¹H NMR-based determination of the three-dimensional structure of the human plasma fibronectin fragment containing inter-chain disulfide bonds

Human plasma fibronectin is a plasma glycoprotein that plays an important role in many biological processes. It consists of two identical 230-250-kDa subunits that are joined by two disulfide bonds near their carboxyl termini. Each subunit contains various binding domains composed of three types of homologous repeats. Recent work has determined the three-dimensional structures of various repeat fragments, but little is known about the three-dimensional structure of the carboxyl-terminal region. A recent NMR study of a plasmin-digested carboxyl-terminal inter-chain disulfide-linked heptapeptide dimer has proposed that the two subunits are arranged in an antiparallel fashion (An et al. (1992) Biochemistry 31, 9927-9933).
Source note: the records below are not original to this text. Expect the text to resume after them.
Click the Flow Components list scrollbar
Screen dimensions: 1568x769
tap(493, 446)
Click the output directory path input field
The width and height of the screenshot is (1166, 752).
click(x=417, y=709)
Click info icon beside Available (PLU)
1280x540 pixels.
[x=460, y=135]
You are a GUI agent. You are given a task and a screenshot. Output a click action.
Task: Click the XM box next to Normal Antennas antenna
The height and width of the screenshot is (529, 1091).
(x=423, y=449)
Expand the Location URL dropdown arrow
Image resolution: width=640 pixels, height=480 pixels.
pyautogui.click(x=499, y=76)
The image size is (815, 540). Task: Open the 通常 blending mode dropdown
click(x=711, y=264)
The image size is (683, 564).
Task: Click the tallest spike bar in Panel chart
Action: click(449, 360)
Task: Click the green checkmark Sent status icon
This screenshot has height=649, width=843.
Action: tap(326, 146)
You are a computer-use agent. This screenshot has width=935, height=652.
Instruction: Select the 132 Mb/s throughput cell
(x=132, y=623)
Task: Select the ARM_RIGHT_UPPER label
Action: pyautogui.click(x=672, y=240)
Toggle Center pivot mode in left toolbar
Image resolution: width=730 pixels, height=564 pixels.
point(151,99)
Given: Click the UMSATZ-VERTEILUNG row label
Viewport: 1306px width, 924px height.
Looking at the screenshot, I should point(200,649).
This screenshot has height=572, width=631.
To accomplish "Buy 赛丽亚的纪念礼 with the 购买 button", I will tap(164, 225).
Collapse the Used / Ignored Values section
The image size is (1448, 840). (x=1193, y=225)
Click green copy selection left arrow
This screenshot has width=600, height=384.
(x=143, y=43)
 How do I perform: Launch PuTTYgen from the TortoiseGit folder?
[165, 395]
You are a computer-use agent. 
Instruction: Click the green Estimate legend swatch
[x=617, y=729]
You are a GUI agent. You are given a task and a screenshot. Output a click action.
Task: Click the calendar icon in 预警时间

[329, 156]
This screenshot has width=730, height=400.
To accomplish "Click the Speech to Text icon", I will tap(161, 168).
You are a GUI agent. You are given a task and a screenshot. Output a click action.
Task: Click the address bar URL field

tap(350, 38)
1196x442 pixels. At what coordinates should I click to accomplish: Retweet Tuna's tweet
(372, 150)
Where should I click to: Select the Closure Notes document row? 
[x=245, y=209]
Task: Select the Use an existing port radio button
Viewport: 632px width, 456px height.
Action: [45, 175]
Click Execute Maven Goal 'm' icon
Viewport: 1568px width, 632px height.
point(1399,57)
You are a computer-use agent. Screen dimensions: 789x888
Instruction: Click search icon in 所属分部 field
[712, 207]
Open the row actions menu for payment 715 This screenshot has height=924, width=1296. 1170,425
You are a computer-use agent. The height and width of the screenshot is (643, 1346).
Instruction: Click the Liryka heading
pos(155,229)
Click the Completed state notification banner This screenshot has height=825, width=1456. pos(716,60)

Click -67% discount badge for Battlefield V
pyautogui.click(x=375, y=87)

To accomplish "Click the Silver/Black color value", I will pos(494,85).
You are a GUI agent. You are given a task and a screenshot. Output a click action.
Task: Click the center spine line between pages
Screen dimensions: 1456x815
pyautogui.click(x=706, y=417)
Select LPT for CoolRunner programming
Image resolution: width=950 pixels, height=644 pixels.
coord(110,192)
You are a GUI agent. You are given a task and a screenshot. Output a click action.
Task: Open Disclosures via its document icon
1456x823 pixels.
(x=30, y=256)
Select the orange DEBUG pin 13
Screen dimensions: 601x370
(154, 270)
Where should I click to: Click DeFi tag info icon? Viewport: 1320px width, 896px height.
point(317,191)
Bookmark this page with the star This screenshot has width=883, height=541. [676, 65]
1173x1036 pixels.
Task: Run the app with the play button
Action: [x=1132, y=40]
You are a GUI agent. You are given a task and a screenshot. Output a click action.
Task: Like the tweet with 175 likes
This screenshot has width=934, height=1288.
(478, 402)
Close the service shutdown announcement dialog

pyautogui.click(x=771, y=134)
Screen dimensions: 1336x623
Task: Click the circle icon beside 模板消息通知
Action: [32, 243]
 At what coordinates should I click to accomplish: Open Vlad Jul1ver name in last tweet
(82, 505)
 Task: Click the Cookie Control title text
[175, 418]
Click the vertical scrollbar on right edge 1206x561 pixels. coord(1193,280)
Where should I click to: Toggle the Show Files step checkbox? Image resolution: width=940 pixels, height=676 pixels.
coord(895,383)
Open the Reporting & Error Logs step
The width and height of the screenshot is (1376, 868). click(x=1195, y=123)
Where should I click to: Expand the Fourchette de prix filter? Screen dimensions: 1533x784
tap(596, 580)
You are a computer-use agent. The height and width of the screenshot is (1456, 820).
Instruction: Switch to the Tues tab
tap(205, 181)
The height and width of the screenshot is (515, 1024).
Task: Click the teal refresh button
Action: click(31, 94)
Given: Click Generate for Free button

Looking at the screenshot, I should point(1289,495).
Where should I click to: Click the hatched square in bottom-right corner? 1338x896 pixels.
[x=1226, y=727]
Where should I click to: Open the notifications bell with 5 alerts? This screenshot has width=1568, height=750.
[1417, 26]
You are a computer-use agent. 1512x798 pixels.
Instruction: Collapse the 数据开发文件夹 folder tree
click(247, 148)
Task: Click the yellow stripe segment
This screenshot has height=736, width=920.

We have now determined the three-dimensional structure for a substantial portion of a trypsin-digested interchain disulfide-linked 52-residue (6 kDa) fragment of the carboxyl-terminal of human plasma fibronectin (which includes the above-mentioned heptapeptide dimer) using two-dimensional NMR methods and a new strategy for NMR-based protein structure determination. The NMR data requires that the two chains in the dimer be linked in a symmetric, antiparallel arrangement. The resulting monomer conformation consists of two twisted or coiled segments, Thr³-Asn⁶ and Ile⁹-Phe¹², connected by the Cys⁷-Pro⁸ residues in extended conformations, with the two monomer chains cross-linked at residues Cys⁷ and Cys¹¹. The conformation of the heptapeptide dimer region differs substantially from the conformations proposed by An et al.